Jonathan Tadeu e as histórias de um coração partido em “Queda Livre”

Já faz um tempo que venho ouvindo Queda livre, o segundo disco do mineiro Jonathan Tadeu (ex-Lupe de Lupe), e maturando algumas palavras sobre este trabalho.

Jonathan é parte da Geração Perdida de Minas Gerais, um combo (odeio a palavra coletivo) de jovens artistas da terra da boa cana que se uniram para criar trabalhos colaborativos, explorando diversas paisagens musicais; alguns são mais experimentais, uns mais pop e outros mais…tristes.

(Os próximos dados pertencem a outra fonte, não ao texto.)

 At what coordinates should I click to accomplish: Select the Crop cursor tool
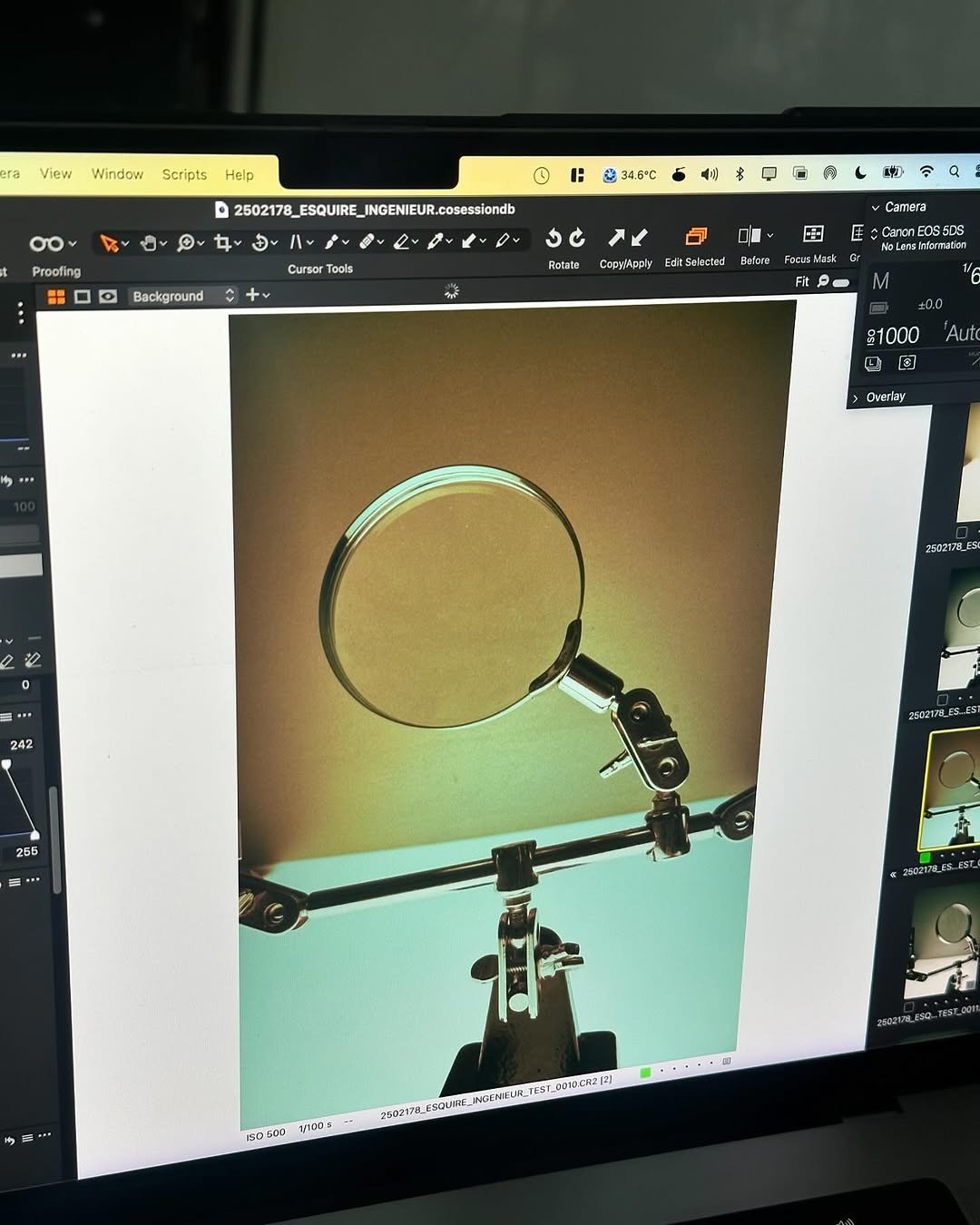(222, 243)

Quem acompanha minimamente o que vem acontecendo de novo em parte da cena roqueira tupiniquim certamente já esbarrou com o termo ‘rock triste’, que engloba uma porção de bandas/cantore(a)s que bebem muito do sadcore/emo noventista, tanto nas melodias arrastadas quanto nos temas ‘sentimentais’. Jonathan é um desses músicos, e Queda livre é exatamente assim: melancólico até as entranhas, com (boas) letras que falam de amor e suas desventuras, solidão e rompimentos, enfim, das dores de cotovelo pelas quais todos já passaram; e musicalmente é um pano de fundo perfeito para essas histórias sofridas, repleto de dedilhados – que volta e meia são quebrados por necessárias dissonâncias tempestuosas – e com aquele andamento lento que põe qualquer sombra de alegria em xeque.

O disco saiu em maio e tem partipações do Sentidor (outro artista da Geração Perdida) nas faixas “Ato falho” e “Sorriso besta” e traz Fernando Bones (do Aldan) nas baquetas, baixo e produção de suas dez canções.

Não recomendado para quem anda sofrendo por amor.